Sample Terminal Output: [('PRESIDENT', 'NNP'), ('GEORGE', 'NNP'), ('W.', 'NNP'), ('BUSH', 'NNP'), ("'S", 'POS') Note: This is suppose to go on for the whole speech and does in the terminal.
Full File Output: €]q (X (qh†qX ApplauseqX NNPq†qX .qh†qX )qh†q e.
My Code:
import nltk
from nltk.corpus import state_union
from nltk.tokenize import PunktSentenceTokenizer
import pickle
output = open('stoutput.txt', 'wb')
train_text = state_union.raw('2005-GWBush.txt')
sample_text = state_union.raw('2006-GWBush.txt')
custom_sent_tokenizer = PunktSentenceTokenizer(train_text)

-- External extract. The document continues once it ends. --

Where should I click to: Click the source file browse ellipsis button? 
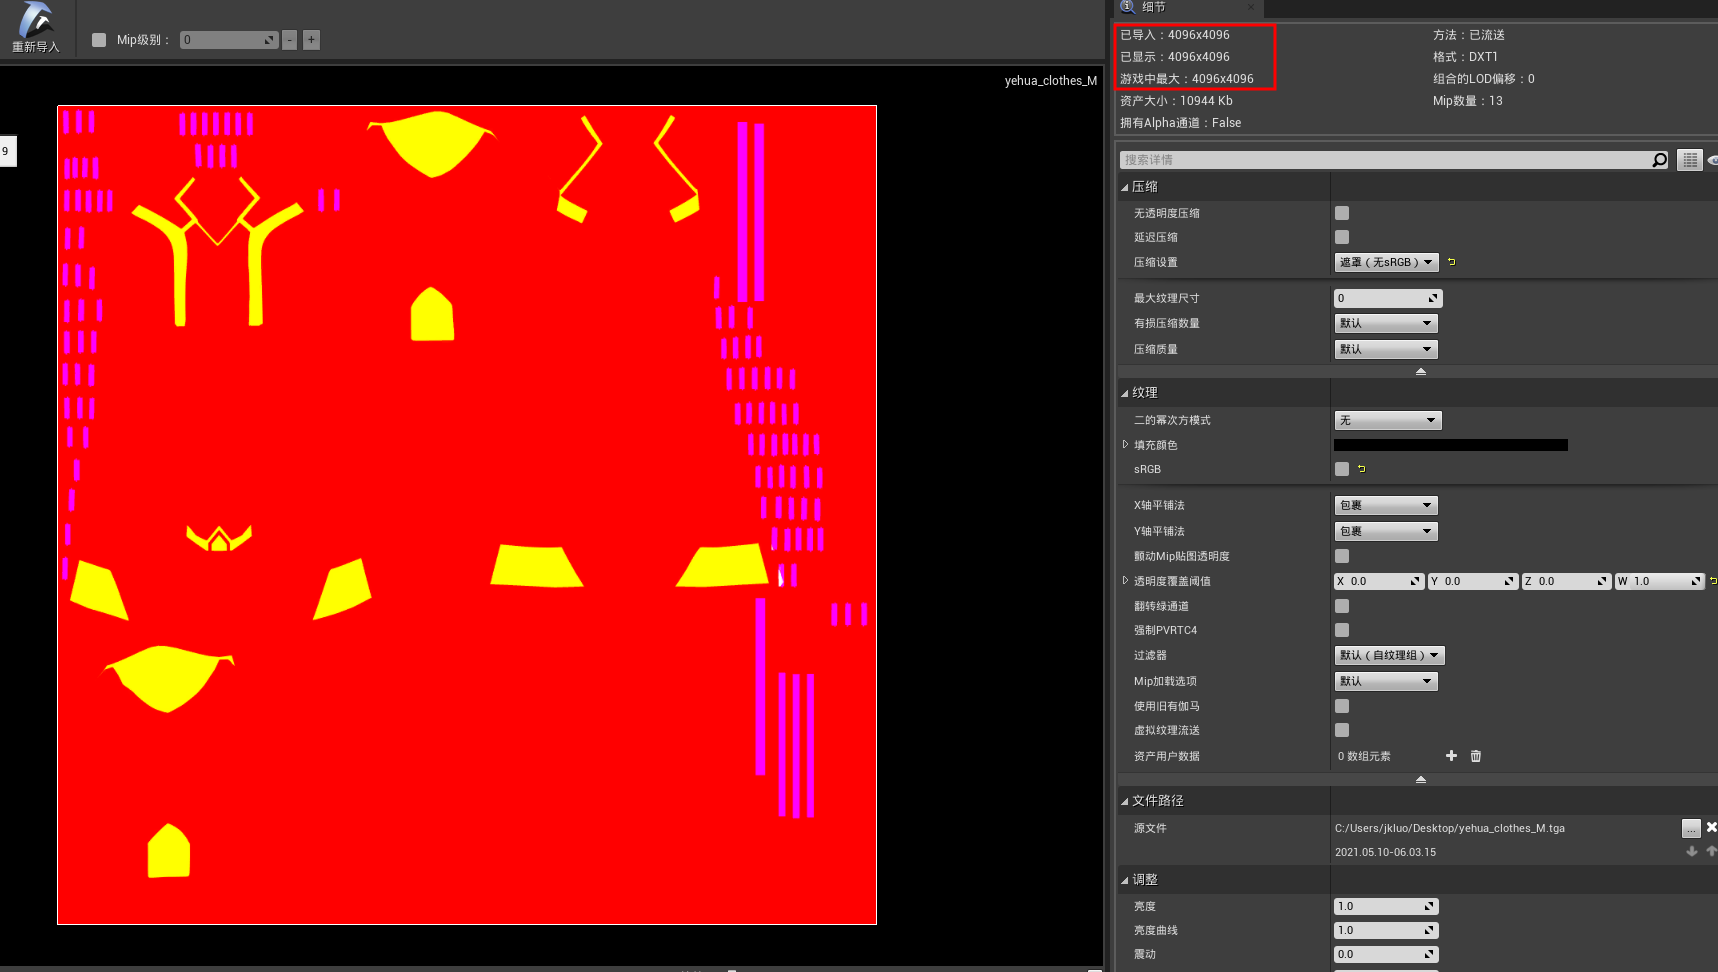click(x=1690, y=828)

tokenized = custom_sent_tokenizer.tokenize(sample_text)
def process_content():
try:
for i in tokenized:
words = nltk.word_tokenize(i)
tagged = nltk.pos_tag(words)
print(tagged)
pickle.dump(tagged, open('stoutput.txt', 'wb'))
except Exception as e:
pickle.dump(e, open('stoutput.txt', 'wb'))
print(str(e))
process_content()
Any help is greatly appreciated as I know it takes time. Thanks for reading.